Clinico-Radiological Profile of Patients with Connective Tissue Disease (CTD) Associated Interstitial Lung Disease (ILD) At a Tertiary Care Center in India

---

Author(s): <p>Arjun Khanna*, Amit P Jose, Kartik Deshmukh, Dhruv Talwar, Satyam Agarwal&nbsp;and Deepak Talwar</p>

Abstract

Interstitial lung diseases (ILDs) are a group of heterogenous disorders characterized by varying degree of fibrosis in lung [1]. Work-up for connective tissue diseases (CTDs) is an important component of evaluation of a patient with ILD. CTDs affect connective tissue in various organs resulting from poorly controlled autoimmune responses, and associated inflammation. Overall ILD has been documented in up-to 15% of patients with CTD, with rates as high as 26% in Systemic Sclerosis (SS) [2]. Lung involvement contributes to mortality in CTDs, and the management of ILDs depends on the presence and severity of underlying CTDs. Hence it is necessary to understand the clinical presentation of CTD-ILDs

Introduction

Interstitial lung diseases (ILDs) are a group of heterogenous disorders characterized by varying degree of fibrosis in lung [1]. Work-up for connective tissue diseases (CTDs) is an important component of evaluation of a patient with ILD. CTDs affect connective tissue in various organs resulting from poorly controlled autoimmune responses, and associated inflammation. Overall ILD has been documented in up-to 15% of patients with CTD, with rates as high as 26% in Systemic Sclerosis (SS) [2]. Lung involvement contributes to mortality in CTDs, and the management of ILDs depends on the presence and severity of underlying CTDs. Hence it is necessary to understand the clinical presentation of CTD-ILDs

Most studies about clinical presentation of CTD-ILD have been performed in western population, affecting the generalizability to the Indian population. In the present study, we attempt to describe the clinico-radiological characteristics of patients with CTD-ILD in India. This is a retrospective study, and we report the data from CTDILD patients who presented at tertiary care center in Northern India.

Materials and Methods
Study Population

We conducted a retrospective analysis of data collected from January 2019 - December 2019 at Metro Center for Respiratory Diseases, Noida, India. All patients in this study were seen in the referral practice of the primary investigator. The institutional ethics committee approved the study protocol and waived the requirement for informed consent of the subjects.

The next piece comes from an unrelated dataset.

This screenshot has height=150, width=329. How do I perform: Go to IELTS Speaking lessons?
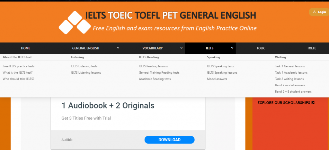(222, 73)
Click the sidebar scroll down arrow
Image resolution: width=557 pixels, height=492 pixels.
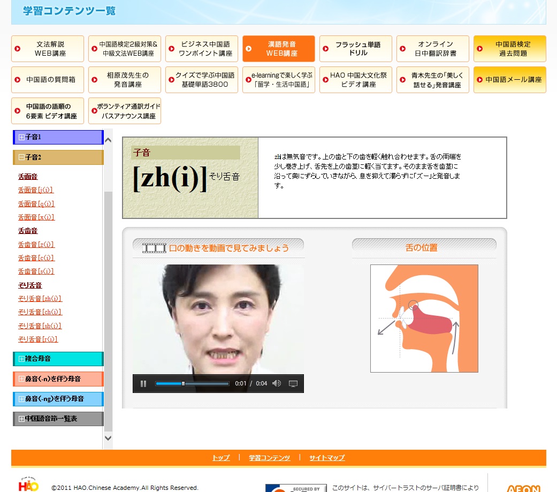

As regards diagnosis of CTDs, patients were diagnosed based on American College of Rheumatology/ European League against Rheumatism criteria [3-5]. ILD was confirmed based interpretation of HRCT by an experienced radiologist. All patients were discussed in a multidisciplinary team meeting, and expertise was sought from other physicians on a case-by-case basis. We excluded patients with a known history or on active treatment of tuberculosis and sarcoidosis.

Data Collection

The patients were also given a questionnaire to capture the demographic variables, presenting symptoms (symptoms that prompted visit to physician in the first place) and self-reported duration of symptoms. As regards initial presenting symptoms, they were classified as “;CTD- dominant”; if they had symptoms such as fever, fatigue, joint aches, muscle pain, rash , swelling, etc. Similarly patients were classified as having “;ILD-dominant”; symptoms if they presented with cough, chest pain, sputum production and shortness of breath.

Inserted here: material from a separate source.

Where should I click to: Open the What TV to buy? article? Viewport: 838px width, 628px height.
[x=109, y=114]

Clinical data including physical examination, diagnosis of CTD and ILD, radiology and serology(auto antibodies) were ascertained from the chart and health records of the patients. We also captured the relevant medication history (excluding the exhaustive treatments for co-morbidities) and history of usage of oxygen therapy for the patient at the time of presentation to our center Data on lung biopsy, presence/absence of PAH, coexisting co-morbidities and drug history was also captured from medical records. We did not subject the patients to cardiac catheterization to confirm diagnosis of every PAH patient included in the study. The pulmonary arterial pressure was measured using the echocardiography. A value greater than or equal to 35 mm Hg is considered PAH and classified as follows: mild PAH (35-50 mm Hg), moderate PAH (50-70 mm Hg), and severe pulmonary hypertension (> 70 mm Hg)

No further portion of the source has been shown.